Today would have been his father’s eighty-fourth birthday, though the date was as meaningless as the location. He didn’t think of his father any more or less on certain days. It was just habit that he came on this day, a habit started by his mother and continued now by him. What he remembered about the visits with his mother was the silence. They would stand by the grave saying nothing. Frank would wonder what he was supposed to feel. He would look at his mother’s face a
nd find no clues there.
He looked at the headstone now, picked from a brochure of similar stones, made in a factory in Wales, and reflected that as his father’s buildings were torn down, there was every chance this mass-produced slab would be the only monument left bearing his name.

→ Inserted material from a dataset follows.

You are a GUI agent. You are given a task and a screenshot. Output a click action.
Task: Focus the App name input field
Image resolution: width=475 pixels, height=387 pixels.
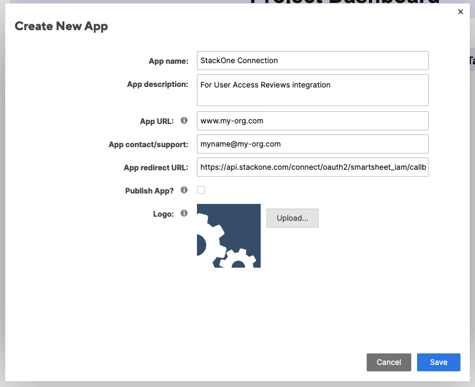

He knew he should clean the stone. Should walk over to the stand pipe, splash water over his shoes as he tried to capture the sputtering flow in a plastic bottle and then labour with whatever tissues and old business cards he could find in his pockets to remove the worst of the accreted dirt, but he felt himself paralysed. He was trying to will himself to move when his phone rang, making him jump. The cheery tone, always grating, seemed particularly out of place in the setting. He fumbled in his pocket to silence it quickly:
‘Hello.’
‘Hi, Frank, it’s Jo from the coroner’s office. Is this a bad time?’
‘No, it’s fine. Actually I’m at a cemetery.’
‘That’s appropriate … Oh no. Are you at a funeral? I’ll call back.’